Twenty years after rocketing to stardom and shocking the world by abruptly disappearing into blue-collar anonymity, times are hard, money is gone, and Tuki Banjo’s rudderless life has collapsed into middle-aged, penny-pinching despair.
This is the story I felt compelled for my favorite character to tell: A quiet, lonely teenage girl with a miserable, impoverished upbringing suddenly had everything, didn’t like it, and walked away. Two decades later Tuki deals with different problems at a different stage of life. Faced with a desperate need to once again get off the mat, Tuki is a shell of what she was at twenty. At forty, the walls off life’s reality are closing in and her will to continue is diminished. She faces the life-defining choice so many do: surrender and die from the outside in or rekindle the determination to persevere.

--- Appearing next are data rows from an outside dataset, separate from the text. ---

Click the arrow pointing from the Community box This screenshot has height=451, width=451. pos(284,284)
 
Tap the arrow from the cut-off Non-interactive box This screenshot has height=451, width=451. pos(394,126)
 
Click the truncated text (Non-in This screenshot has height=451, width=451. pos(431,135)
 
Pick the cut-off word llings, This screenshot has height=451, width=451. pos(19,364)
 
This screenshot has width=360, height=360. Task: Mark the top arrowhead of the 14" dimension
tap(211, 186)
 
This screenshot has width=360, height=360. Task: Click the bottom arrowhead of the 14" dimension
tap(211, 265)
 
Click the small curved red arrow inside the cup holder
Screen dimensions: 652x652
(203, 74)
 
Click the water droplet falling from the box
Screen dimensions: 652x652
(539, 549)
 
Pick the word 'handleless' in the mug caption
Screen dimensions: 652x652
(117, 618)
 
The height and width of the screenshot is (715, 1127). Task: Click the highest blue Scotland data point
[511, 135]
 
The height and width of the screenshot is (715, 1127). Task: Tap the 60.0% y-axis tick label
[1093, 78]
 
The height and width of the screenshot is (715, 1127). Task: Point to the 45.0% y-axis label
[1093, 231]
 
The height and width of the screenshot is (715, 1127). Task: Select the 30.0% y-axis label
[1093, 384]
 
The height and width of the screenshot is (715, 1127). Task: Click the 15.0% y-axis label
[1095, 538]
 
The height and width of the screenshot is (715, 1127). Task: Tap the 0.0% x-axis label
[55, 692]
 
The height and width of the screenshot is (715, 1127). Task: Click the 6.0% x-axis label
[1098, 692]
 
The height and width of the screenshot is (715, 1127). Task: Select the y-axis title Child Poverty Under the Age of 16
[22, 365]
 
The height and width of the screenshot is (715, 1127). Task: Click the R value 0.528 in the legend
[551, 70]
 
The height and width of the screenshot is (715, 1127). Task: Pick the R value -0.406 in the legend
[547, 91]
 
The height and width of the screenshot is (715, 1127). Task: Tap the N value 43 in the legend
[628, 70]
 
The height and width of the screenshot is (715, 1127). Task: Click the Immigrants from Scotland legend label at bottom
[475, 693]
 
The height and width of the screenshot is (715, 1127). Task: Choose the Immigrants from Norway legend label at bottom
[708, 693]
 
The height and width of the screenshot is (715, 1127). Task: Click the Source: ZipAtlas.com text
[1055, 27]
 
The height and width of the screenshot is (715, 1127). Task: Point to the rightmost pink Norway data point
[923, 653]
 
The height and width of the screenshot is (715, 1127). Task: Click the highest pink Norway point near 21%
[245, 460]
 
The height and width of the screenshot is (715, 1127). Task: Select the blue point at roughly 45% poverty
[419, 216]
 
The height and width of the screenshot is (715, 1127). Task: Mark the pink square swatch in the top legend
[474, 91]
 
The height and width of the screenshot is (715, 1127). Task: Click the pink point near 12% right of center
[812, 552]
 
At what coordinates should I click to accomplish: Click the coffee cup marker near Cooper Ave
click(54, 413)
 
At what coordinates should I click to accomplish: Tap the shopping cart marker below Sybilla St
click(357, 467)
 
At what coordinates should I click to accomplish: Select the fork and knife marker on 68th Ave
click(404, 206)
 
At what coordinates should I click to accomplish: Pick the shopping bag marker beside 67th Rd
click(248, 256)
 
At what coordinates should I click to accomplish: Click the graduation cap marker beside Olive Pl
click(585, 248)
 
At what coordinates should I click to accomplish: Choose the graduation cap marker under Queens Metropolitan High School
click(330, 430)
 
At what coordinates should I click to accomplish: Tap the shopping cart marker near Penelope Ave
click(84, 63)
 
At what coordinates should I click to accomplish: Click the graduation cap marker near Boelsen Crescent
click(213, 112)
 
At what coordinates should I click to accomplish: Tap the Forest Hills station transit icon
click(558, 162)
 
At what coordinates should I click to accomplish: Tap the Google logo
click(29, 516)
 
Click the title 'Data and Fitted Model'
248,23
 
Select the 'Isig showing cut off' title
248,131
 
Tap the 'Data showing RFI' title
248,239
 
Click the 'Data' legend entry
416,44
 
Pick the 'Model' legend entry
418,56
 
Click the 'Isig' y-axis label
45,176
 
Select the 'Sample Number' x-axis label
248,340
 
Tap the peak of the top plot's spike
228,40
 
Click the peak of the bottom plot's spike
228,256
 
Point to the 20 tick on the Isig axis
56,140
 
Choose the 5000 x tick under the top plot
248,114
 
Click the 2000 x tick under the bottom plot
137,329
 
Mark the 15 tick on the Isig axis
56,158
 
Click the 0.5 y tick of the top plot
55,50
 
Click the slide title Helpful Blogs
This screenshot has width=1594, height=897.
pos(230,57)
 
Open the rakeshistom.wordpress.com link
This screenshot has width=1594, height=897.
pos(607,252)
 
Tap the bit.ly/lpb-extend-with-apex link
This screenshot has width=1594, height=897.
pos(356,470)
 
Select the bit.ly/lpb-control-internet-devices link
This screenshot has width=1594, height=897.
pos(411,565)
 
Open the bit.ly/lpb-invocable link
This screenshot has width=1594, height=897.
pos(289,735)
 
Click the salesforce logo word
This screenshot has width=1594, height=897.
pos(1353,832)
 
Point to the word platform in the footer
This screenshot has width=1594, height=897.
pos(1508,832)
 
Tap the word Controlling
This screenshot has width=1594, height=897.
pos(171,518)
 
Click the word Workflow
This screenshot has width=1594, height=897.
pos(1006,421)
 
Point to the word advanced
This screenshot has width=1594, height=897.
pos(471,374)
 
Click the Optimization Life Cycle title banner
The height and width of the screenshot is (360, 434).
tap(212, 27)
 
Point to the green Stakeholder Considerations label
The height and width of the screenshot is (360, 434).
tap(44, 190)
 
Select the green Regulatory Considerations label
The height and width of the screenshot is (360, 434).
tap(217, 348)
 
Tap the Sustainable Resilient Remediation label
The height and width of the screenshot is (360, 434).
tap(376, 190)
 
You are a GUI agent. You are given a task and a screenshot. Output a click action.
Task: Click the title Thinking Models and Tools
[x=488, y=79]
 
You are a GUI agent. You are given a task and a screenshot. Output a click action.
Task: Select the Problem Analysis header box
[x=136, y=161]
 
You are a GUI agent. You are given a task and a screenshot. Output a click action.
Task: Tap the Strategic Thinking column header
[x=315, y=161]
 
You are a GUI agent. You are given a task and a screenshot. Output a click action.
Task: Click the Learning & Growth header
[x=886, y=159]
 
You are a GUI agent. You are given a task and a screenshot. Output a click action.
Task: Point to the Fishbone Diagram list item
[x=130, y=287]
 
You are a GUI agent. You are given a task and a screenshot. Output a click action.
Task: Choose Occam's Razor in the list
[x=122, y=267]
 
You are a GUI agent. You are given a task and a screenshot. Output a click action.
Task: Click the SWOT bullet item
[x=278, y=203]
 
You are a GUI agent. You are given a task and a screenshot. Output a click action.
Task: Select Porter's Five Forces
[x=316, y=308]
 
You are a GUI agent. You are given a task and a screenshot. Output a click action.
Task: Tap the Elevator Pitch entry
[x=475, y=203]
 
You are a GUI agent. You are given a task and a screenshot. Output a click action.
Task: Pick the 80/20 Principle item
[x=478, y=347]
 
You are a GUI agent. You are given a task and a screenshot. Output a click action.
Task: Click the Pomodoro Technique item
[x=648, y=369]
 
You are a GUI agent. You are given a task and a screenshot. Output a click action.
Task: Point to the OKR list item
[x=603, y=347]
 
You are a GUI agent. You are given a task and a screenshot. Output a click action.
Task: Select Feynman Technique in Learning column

As with most of my stories, this is a multicultural ensemble story with a positive, inspiring ending. The message woven throughout this story centers around the power of friends stubbornly insisting to help without being asked when sensing they are needed; and that a rich life is never measured by money but by heart, courage, and compassion.
The backdrop for Tuki (Back in the Game with Tweedle & Friends) is the beautiful tapestry of the Thoroughbred horse breeding industry. Tuki is safe here, happy here, and finds true north with newborn foals who love without judgment.
This story is the third in a continuum spanning three decades that started with the romantic comedy 12 Miles to Paradise, which was followed by Tuki Banjo, Superstar. Each is a standalone story with multicultural ensembles. I love this character so very much—all these years later she still inspires me—and trust you’ll feel the same.